[Records from a data collection]
↓↓↓

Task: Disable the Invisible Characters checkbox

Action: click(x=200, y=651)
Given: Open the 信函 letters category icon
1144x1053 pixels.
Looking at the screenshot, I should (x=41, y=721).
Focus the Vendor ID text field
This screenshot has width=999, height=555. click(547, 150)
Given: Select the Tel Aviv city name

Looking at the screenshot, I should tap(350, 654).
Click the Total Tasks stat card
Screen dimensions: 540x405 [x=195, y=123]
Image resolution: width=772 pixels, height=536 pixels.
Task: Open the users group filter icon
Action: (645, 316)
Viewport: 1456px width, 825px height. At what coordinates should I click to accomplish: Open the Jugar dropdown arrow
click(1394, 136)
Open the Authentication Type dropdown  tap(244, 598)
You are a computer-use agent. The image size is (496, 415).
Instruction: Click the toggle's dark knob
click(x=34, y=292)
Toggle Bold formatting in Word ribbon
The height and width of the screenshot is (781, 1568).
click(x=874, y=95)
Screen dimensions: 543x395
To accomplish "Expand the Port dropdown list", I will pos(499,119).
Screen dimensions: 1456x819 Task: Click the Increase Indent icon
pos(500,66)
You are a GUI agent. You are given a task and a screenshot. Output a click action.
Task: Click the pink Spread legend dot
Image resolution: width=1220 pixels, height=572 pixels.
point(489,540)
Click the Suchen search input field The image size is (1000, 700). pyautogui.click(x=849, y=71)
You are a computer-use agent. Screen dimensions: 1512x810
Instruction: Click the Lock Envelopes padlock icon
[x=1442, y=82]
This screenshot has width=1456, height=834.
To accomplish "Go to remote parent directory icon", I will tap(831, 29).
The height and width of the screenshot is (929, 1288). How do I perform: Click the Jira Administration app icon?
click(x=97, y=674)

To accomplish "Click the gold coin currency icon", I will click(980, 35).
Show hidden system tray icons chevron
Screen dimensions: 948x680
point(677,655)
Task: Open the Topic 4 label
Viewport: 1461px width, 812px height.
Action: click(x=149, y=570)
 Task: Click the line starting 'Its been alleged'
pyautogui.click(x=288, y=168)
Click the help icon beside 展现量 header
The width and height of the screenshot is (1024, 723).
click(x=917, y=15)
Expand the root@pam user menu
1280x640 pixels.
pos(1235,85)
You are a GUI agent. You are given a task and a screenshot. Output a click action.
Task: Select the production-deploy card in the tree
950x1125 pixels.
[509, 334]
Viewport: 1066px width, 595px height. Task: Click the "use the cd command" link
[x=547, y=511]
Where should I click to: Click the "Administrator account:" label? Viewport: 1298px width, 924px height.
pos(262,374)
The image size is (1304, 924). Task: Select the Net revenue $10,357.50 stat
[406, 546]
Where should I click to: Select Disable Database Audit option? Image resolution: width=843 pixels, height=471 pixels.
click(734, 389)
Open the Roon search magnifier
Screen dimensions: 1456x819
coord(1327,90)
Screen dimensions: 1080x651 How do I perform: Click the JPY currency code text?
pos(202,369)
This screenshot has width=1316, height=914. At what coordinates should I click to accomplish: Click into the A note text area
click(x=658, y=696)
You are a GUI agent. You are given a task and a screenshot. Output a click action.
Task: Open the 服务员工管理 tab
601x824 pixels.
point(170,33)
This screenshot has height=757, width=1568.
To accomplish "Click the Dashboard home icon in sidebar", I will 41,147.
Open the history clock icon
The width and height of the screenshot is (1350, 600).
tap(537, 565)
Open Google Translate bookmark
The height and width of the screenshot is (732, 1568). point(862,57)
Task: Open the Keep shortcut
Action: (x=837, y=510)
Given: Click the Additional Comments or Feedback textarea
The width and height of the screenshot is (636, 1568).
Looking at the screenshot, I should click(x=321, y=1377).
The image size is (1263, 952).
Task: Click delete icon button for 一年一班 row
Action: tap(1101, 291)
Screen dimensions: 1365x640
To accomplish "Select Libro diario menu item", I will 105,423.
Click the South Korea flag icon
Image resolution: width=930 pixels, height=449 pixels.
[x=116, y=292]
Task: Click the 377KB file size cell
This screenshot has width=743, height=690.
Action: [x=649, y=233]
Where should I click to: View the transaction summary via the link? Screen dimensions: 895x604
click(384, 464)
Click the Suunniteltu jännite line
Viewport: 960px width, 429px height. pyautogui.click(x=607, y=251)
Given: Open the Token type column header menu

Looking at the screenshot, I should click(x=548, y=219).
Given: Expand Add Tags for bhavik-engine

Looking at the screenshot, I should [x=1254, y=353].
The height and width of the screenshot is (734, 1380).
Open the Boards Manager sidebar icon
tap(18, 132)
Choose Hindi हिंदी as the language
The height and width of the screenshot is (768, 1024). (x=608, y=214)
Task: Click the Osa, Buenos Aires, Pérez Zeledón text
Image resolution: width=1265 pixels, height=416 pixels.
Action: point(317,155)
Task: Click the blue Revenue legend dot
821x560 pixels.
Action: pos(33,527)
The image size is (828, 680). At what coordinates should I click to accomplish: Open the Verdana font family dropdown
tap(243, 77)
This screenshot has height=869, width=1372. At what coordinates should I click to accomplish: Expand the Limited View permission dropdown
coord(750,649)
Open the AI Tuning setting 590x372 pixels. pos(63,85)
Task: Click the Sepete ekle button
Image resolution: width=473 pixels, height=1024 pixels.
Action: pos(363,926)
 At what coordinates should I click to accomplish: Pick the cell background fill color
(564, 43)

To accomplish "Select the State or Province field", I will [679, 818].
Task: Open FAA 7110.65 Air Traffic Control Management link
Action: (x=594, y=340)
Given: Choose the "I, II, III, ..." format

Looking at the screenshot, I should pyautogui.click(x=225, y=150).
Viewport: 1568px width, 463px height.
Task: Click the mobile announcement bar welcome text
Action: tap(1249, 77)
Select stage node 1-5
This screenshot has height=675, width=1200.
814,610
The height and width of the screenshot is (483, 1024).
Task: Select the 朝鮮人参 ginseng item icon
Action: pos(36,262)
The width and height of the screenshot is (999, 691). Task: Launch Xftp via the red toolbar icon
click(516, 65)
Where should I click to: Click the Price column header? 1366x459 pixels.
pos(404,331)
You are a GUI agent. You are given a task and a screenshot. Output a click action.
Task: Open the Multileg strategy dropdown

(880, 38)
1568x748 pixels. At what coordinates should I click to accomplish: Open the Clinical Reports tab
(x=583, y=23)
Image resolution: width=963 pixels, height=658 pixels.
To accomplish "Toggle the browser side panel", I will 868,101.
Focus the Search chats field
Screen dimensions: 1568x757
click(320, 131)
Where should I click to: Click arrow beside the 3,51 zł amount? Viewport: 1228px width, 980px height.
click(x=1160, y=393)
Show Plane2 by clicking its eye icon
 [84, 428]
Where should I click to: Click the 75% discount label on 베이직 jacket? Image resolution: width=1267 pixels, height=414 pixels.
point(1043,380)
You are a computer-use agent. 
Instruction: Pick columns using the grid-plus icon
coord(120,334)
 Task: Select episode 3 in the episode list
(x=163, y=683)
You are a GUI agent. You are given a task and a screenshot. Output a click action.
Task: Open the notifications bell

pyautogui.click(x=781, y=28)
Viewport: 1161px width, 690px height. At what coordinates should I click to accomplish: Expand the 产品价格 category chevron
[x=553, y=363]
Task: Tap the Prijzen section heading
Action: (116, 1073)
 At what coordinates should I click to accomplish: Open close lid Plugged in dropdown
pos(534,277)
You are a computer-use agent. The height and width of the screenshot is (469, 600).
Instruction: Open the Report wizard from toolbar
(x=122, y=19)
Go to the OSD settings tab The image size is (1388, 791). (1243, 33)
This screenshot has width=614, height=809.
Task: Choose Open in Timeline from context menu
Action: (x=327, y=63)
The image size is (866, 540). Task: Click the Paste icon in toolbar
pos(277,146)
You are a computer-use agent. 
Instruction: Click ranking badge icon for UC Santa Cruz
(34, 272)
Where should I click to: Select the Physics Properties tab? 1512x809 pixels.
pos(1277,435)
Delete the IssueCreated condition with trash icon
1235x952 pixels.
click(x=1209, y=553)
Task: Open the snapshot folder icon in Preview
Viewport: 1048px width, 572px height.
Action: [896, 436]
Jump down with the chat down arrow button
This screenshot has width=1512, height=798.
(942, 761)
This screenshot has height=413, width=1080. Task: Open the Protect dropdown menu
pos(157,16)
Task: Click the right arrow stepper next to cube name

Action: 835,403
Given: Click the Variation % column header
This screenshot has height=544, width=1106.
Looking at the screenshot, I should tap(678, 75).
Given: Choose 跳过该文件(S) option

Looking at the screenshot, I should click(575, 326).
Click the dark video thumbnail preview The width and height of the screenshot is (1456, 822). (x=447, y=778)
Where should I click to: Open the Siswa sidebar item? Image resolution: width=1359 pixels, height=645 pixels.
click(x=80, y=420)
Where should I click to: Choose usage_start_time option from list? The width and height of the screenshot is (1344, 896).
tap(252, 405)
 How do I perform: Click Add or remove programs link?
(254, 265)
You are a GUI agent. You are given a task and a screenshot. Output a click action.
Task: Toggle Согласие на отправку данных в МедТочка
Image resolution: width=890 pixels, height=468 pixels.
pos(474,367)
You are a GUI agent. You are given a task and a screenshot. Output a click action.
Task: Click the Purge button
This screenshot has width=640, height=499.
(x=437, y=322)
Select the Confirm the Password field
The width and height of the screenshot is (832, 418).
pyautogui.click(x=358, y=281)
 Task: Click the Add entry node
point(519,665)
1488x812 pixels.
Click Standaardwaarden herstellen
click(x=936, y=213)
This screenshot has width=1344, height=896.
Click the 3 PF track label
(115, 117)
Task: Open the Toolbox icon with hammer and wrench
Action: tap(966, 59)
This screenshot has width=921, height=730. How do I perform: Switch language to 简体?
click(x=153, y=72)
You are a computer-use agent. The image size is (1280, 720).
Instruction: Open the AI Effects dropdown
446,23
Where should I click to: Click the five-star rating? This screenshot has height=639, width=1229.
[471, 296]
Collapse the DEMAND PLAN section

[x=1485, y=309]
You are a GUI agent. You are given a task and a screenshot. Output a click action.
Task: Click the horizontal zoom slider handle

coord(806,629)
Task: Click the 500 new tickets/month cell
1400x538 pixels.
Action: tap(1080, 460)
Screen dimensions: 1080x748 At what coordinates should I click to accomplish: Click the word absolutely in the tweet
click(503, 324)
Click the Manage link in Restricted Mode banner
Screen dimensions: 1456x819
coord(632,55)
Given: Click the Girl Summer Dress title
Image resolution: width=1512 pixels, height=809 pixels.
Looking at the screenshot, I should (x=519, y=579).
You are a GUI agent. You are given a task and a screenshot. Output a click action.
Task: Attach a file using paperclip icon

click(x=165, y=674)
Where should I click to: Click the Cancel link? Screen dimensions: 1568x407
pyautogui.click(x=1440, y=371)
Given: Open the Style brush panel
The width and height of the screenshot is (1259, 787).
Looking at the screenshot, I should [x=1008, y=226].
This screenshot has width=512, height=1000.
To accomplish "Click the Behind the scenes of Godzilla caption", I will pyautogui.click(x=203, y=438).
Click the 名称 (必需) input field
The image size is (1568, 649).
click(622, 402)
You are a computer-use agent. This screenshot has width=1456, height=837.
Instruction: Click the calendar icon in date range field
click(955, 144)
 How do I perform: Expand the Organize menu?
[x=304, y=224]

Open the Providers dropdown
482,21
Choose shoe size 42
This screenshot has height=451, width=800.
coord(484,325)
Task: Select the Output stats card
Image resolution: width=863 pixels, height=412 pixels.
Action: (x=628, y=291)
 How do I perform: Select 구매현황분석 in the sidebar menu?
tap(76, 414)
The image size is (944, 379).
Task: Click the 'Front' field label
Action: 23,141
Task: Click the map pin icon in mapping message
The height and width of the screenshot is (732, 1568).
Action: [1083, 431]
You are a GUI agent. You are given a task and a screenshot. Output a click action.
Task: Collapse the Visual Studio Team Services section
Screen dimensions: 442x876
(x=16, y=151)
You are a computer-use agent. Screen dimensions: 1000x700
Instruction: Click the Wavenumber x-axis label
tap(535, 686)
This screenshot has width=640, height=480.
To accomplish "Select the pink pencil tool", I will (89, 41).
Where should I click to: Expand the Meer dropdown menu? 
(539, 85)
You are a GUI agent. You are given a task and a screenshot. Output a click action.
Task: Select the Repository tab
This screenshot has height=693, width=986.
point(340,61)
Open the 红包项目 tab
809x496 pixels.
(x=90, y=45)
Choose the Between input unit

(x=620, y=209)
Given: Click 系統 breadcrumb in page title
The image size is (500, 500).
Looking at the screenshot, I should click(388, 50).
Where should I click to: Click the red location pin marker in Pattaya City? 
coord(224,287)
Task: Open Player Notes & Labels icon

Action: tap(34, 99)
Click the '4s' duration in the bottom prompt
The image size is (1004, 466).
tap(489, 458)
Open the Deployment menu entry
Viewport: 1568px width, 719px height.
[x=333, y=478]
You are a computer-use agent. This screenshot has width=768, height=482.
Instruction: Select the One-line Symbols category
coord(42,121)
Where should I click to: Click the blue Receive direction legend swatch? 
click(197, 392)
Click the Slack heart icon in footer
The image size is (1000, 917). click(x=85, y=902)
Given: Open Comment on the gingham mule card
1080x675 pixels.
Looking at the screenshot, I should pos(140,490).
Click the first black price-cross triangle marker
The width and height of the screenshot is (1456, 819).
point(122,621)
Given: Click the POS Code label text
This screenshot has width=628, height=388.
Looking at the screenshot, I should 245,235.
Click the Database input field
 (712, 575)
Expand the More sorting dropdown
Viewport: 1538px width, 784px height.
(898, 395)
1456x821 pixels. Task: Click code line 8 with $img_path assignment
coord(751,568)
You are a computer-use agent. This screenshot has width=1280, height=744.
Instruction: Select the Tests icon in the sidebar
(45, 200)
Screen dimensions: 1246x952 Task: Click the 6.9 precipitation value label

↑↑↑

## [YOUR OBJECTIVE]
Quote the items above word for word, beginning with the line that contains "Open the history clock icon" and ending after the line that contains "I will 105,423.".

## [TASK SOLUTION]
Open the history clock icon
The width and height of the screenshot is (1350, 600).
tap(537, 565)
Open Google Translate bookmark
The height and width of the screenshot is (732, 1568). point(862,57)
Task: Open the Keep shortcut
Action: (x=837, y=510)
Given: Click the Additional Comments or Feedback textarea
The width and height of the screenshot is (636, 1568).
Looking at the screenshot, I should click(x=321, y=1377).
The image size is (1263, 952).
Task: Click delete icon button for 一年一班 row
Action: tap(1101, 291)
Screen dimensions: 1365x640
To accomplish "Select Libro diario menu item", I will 105,423.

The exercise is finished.